People also maintain connections through Facebook’s chat feature. Marina Lobastov, 31, recently relocated to Canberra and likes to know her friends are just beyond her screen. “I have had fights over chat, made up over chat, abused over chat and had amazing support over chat,” she says.

“I usually chat to about three people during the week if they are on when I’m on,” writes Melbourne children’s book author Matt Butler, 27. “If someone comes on and chats to me if I’ve had a bad day then that usually cheers me up.”

Travel consultant Karen Davies, 45, mostly uses Facebook for family and friend updates. Help desk officer Jock Wheeldon, 35, relies on it to let old friends find him. But what is a Facebook ‘friend’ beyond a number in your friend count?

Lobastov is selective about her friends.

“They either have to have a good reason or engage me in sufficiently interesting conversation for an extended period of time.”

“I’d try and check out a few of their details and if they seemed OK then I’d accept them,” writes Butler. Software developer Tim Booth, 39, would be more likely to accept them if he had a friend in common and could see where they fit “into the overall scene”.

Simply put, people have rules they follow when negotiating online spaces. Without them, communication in cyberspace would be chaotic and pointless.

But are the tabbing, tweaking, clicking, checking, linking, liking, posting and perusing just part of a self-absorbed quest for attention by lonely people?

Facebook can be a valuable connection tool, says Rory Murray, director of UK firm Atholl Consulting. “For some, it’s purely a social tool. For others, it’s a critical aspect of their online marketing and promotion.
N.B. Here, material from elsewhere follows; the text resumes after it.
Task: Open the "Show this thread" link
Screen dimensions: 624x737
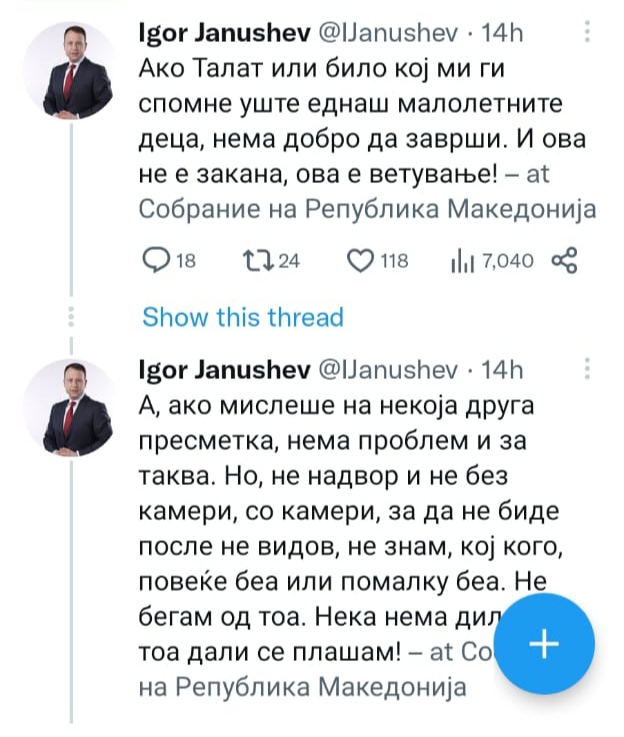Action: point(242,318)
“People using it personally or socially will go from extremely cautious about their online persona and data, and restrict connections to well-known people, on one extreme, to networking ‘sluts’ at the other extreme who are prepared to connect with absolutely anyone.”

Reuters global editor for multimedia Chris Cramer says social networking should be embraced by the media. “It’s the future of information flow. No media is going to be the gatekeeper. Audiences are not going to sit there and be handed tablets of stone.”
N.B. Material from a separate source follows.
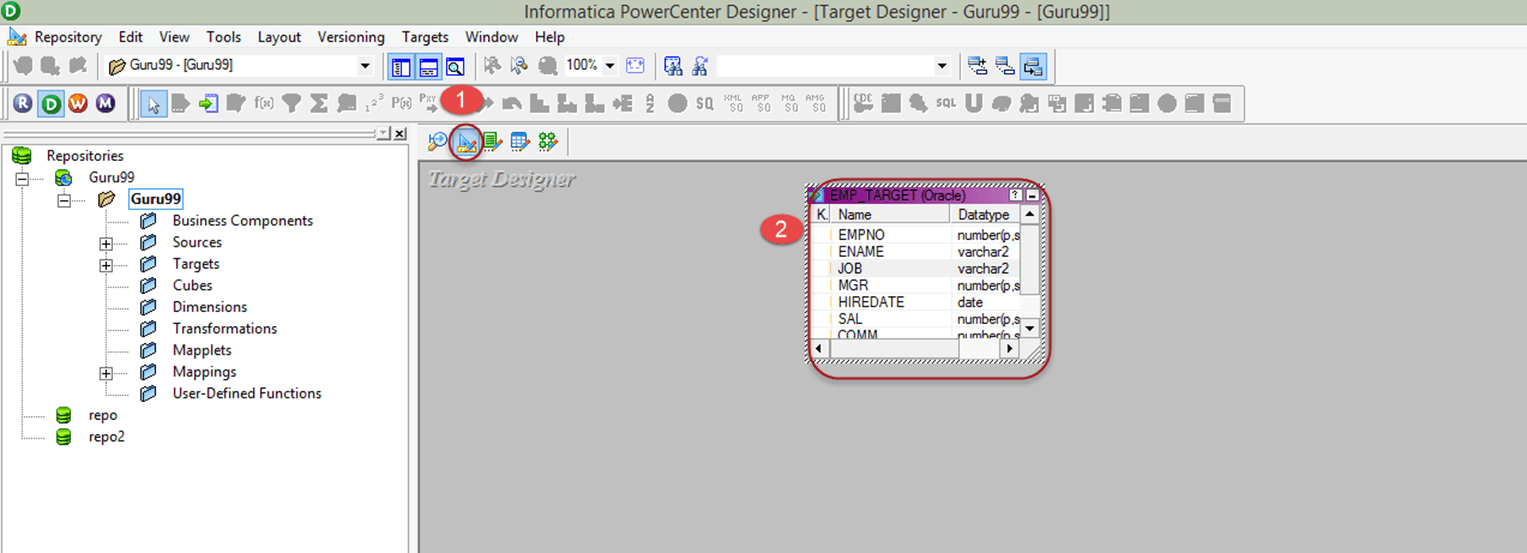This screenshot has height=553, width=1527.
Task: Open the Source Analyzer tool icon
Action: tap(438, 142)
But Cramer notes the “chatter, chaff and stuff available” that is drowning out conventional media. While agreeing that the level of trust enjoyed by the media is at an all-time low, he points to netizens’ “continuous partial attention”.

“Most audiences want to move forward and have an influence on the outcome,” says Cramer. He notes that some of his colleagues “are terrified” of social networking sites like Facebook. “They twitter for a day, don’t see the point, then leave.”
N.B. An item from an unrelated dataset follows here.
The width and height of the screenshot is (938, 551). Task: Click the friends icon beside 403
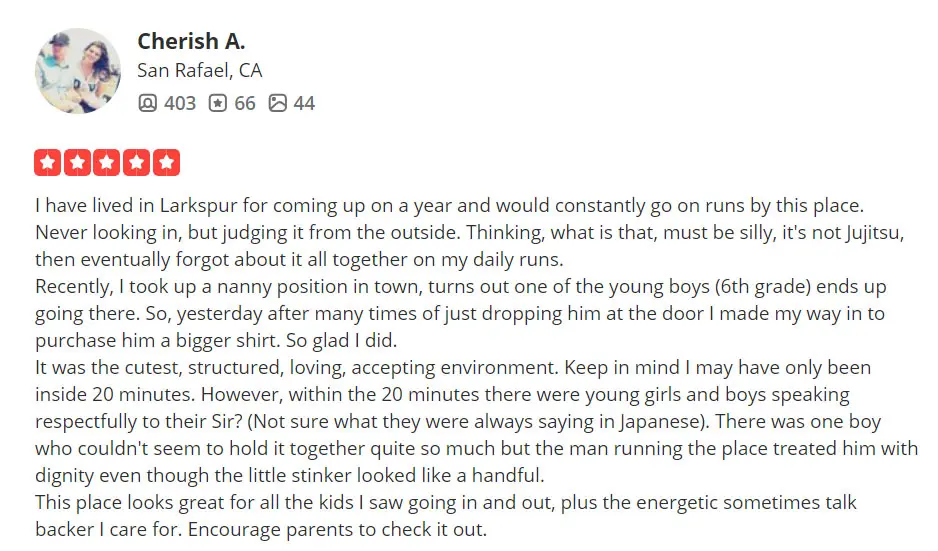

A recent survey by the American Press Institute found that 24 percent of news executives did not use social media to broadcast stories. Only 50 percent used Facebook to provide access to stories.

“I’ve certainly seen some sort of dismissive comments made about Facebook,” says Theresa Anderson, senior lecturer in creative practices at the University of Technology, Sydney. “But I’ve also seen other pieces in the press where there has been a recognition that social networking is a presence.”

She puts a lot of this down to the generation gap. “I think a lot of times the use of some of these newer media tools, like social networking sites, is seen as in the domain of a younger generation.”

She also believes that people who aren’t involved in social networking try to find ways to justify their exclusion. This can take the form of an attack.

“I think that in the current climate, given the sort of situations we’re dealing with in terms of a global financial crisis, given the number of changes in the online world in the last five years, it’s a lot for us to take in.”

Irrespective of how people feel about it, Facebook works for millions of avid users who check their feed first thing in the morning and last at night. “Facebook? Big tick,” says Reuters’ Cramer.

We’ll say no more about the echidna penis video. In any case, Facebook has changed the interface so that wall owners can clean up themselves. Big tick.

Matthew da Silva writes feature stories to fulfil a dream after working in communications and technical writing roles for two decades. He grew up in Sydney, lived in Japan for nine years and now lives on the Sunshine Coast, in Queensland. He blogs daily at Happy Antipodean.